Sarepta Therapeutics saw a significant uptick in its stock value after the U.S. Food and Drug Administration (FDA) announced revised prescribing information for Elevidys, their gene therapy designed for Duchenne muscular dystrophy (DMD). This update introduces the FDA's most stringent safety alert, a Boxed Warning, and narrows the approved patient population for the treatment. These regulatory adjustments stem from tragic reports of fatal liver injuries observed in young, non-ambulatory patients who had received the therapy.
The updated FDA guidelines specify that Elevidys is now exclusively indicated for use in ambulatory patients aged four years and older who have a confirmed Duchenne muscular dystrophy genetic mutation. This restriction was implemented directly in response to instances of acute liver failure, some of which were fatal, occurring in patients unable to walk. Prior to the FDA's formal announcement, Sarepta had already proactively suspended the administration of Elevidys to non-ambulatory individuals.
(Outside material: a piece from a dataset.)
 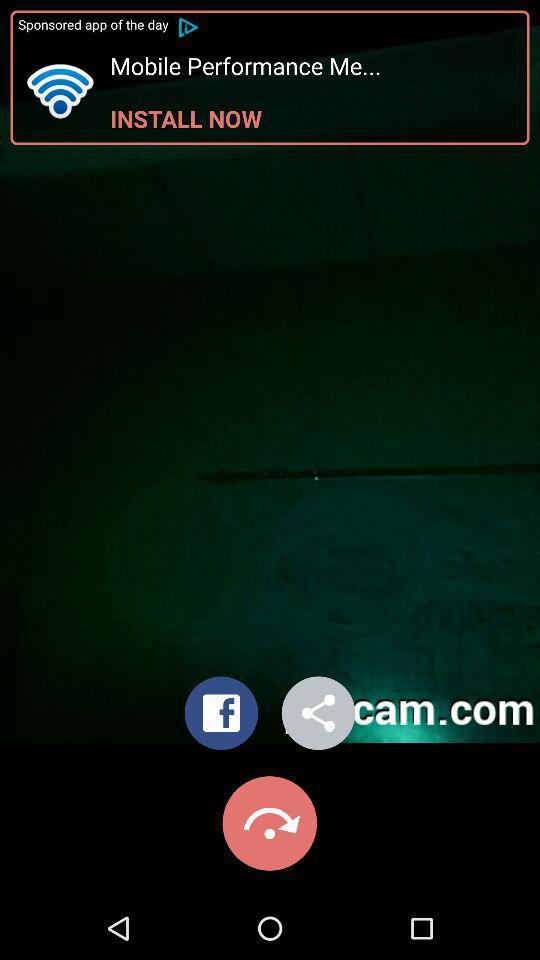 I want to click on the share icon, so click(x=318, y=717).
Reports indicated that in the fatal cases, children developed severely elevated liver enzymes and required hospitalization within two months of receiving the treatment. Beyond these tragic outcomes, another severe, non-fatal liver injury case involved complex complications, including mesenteric vein thrombosis, damage to the bowel, tissue necrosis, and portal hypertension. These adverse events underscored the critical need for a reevaluation of the therapy's safety profile and appropriate usage.
Following a comprehensive review of all available safety data, the FDA enacted several key changes to the Elevidys label. These included the addition of a prominent Boxed Warning highlighting the potential for severe and life-threatening liver damage. Furthermore, eligibility for the treatment was strictly limited to ambulatory patients aged four and older, thereby excluding those who are non-ambulatory. The updated label also provides new recommendations for when the therapy should or should not be used, alongside revisions in the safety, dosage, side effect, and patient counseling sections. To ensure patient and caregiver awareness, a new Medication Guide has also been released.
Despite a near 50% decline over the previous six months, Sarepta's stock experienced a considerable rally following the FDA's announcement. On Friday, shares closed 5.56% higher, settling at $18.81, reflecting a positive market response to the clarified regulatory pathway and the company's proactive measures in light of the safety concerns.